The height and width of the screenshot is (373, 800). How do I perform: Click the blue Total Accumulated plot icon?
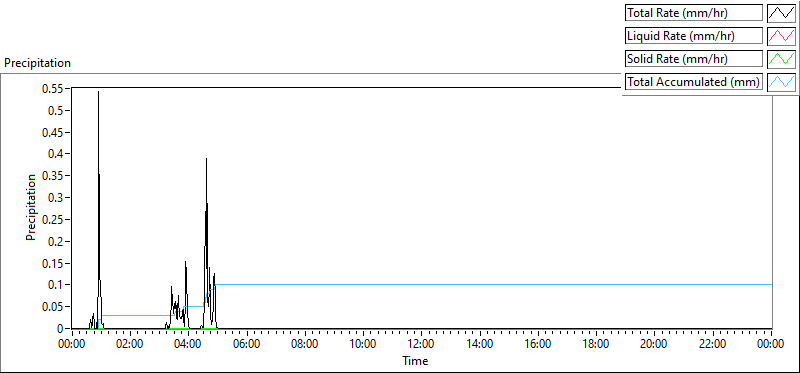coord(782,81)
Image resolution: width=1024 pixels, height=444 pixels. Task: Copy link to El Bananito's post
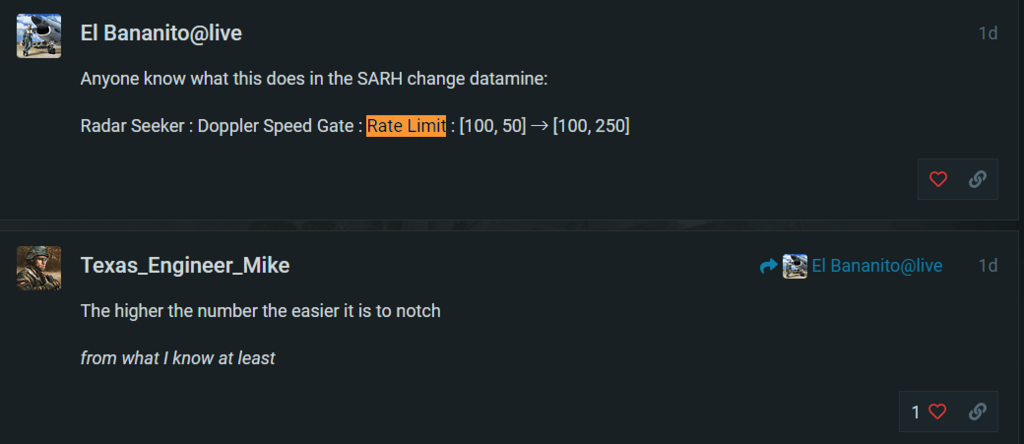click(977, 179)
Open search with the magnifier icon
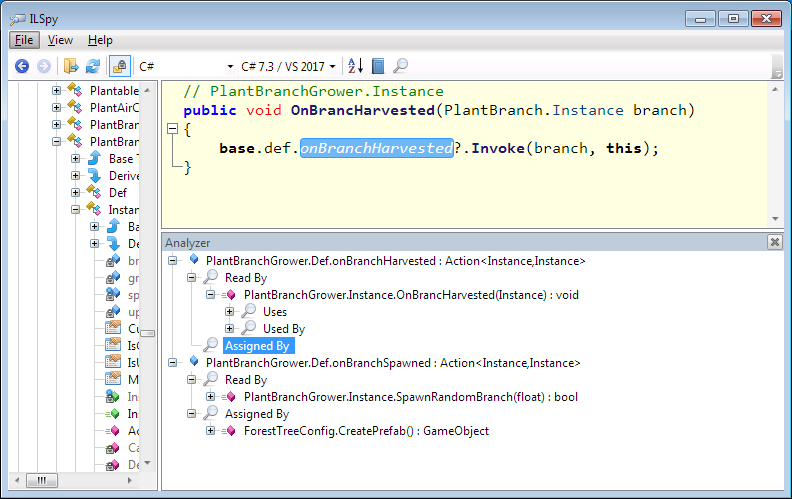The image size is (792, 499). pos(400,66)
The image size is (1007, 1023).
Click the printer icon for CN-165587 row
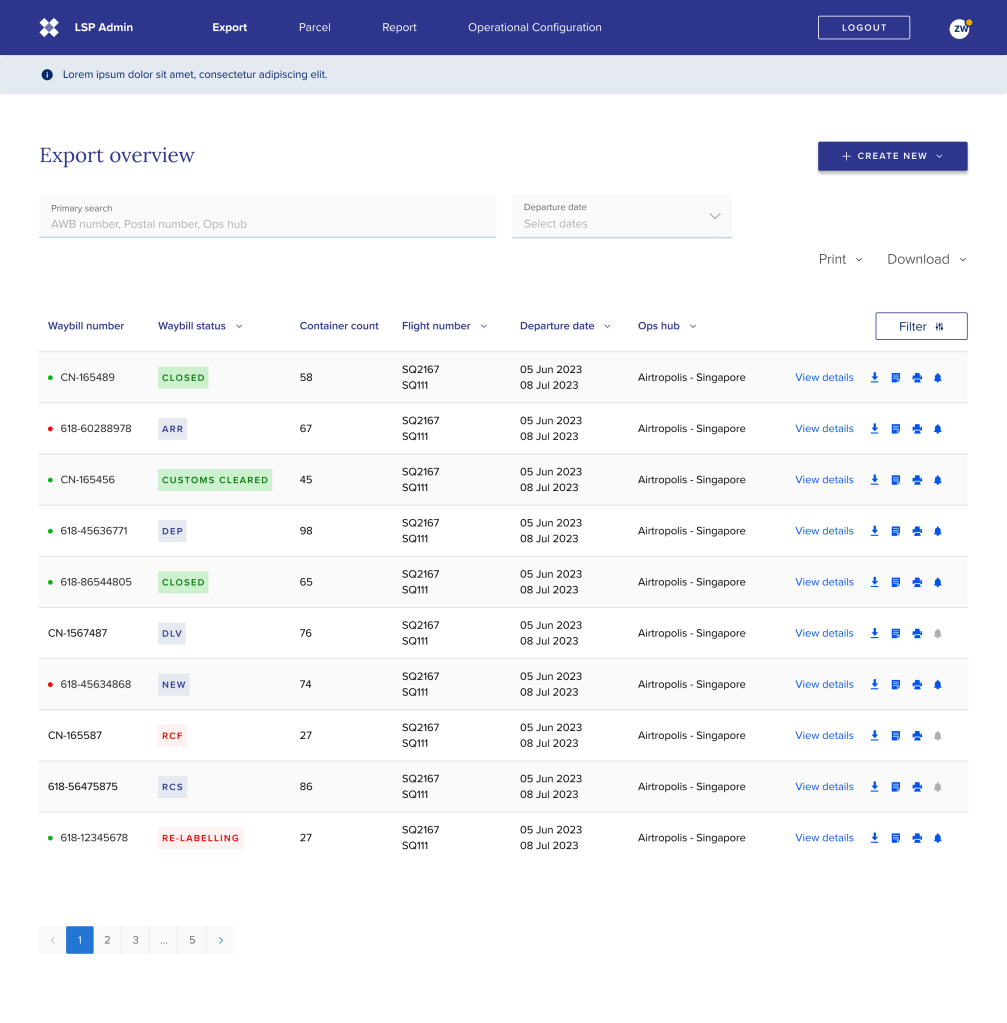coord(917,736)
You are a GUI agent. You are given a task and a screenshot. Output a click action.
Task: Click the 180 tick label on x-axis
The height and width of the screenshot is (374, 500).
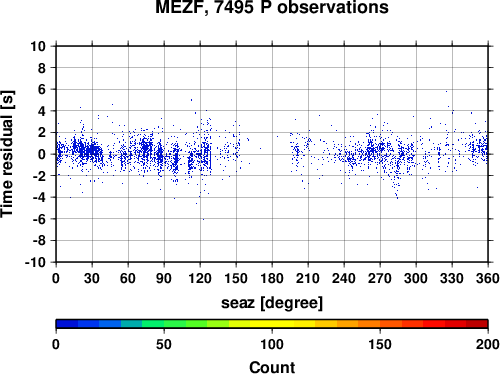[x=272, y=278]
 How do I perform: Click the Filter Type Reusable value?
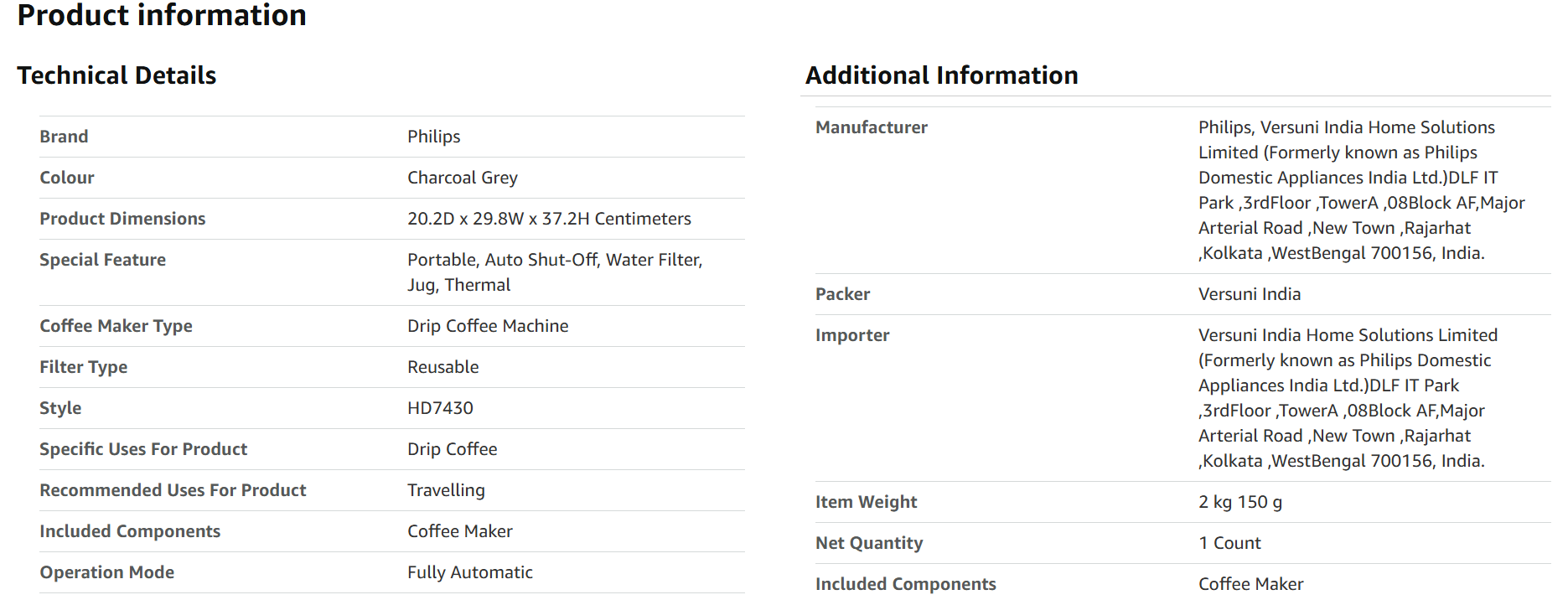tap(442, 367)
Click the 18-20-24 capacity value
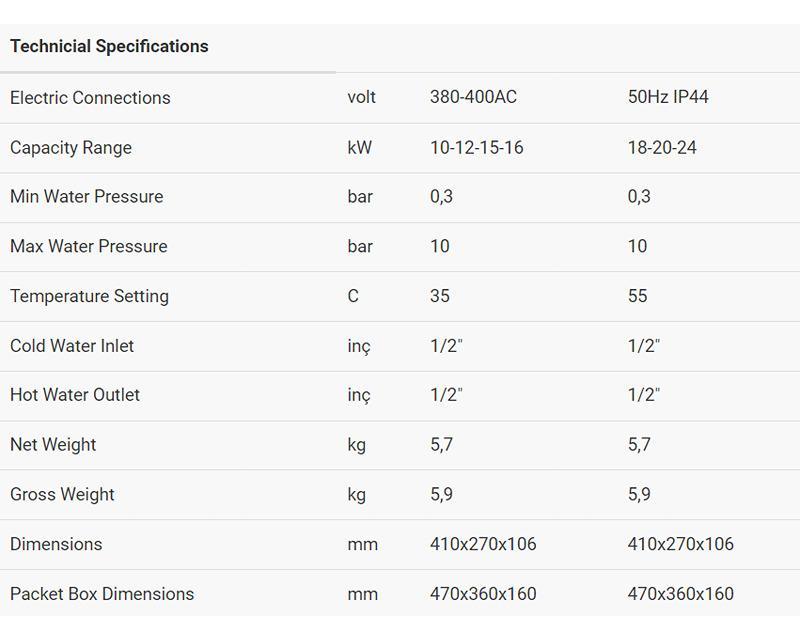800x640 pixels. pyautogui.click(x=662, y=147)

-- -- --

*Brief:* Omitting all images, print the listing exactly.

*Answer for the task:*
The height and width of the screenshot is (373, 800). How do I perform: Click the blue Total Accumulated plot icon?
coord(782,81)
Image resolution: width=1024 pixels, height=444 pixels. Task: Copy link to El Bananito's post
click(977, 179)
Open search with the magnifier icon
The image size is (792, 499). pos(400,66)
The image size is (1007, 1023).
Click the printer icon for CN-165587 row
coord(917,736)
You are a GUI agent. You are given a task and a screenshot. Output a click action.
Task: Click the 180 tick label on x-axis
The height and width of the screenshot is (374, 500).
[x=272, y=278]
 How do I perform: Click the Filter Type Reusable value?
tap(442, 367)
Click the 18-20-24 capacity value
800x640 pixels. pyautogui.click(x=662, y=147)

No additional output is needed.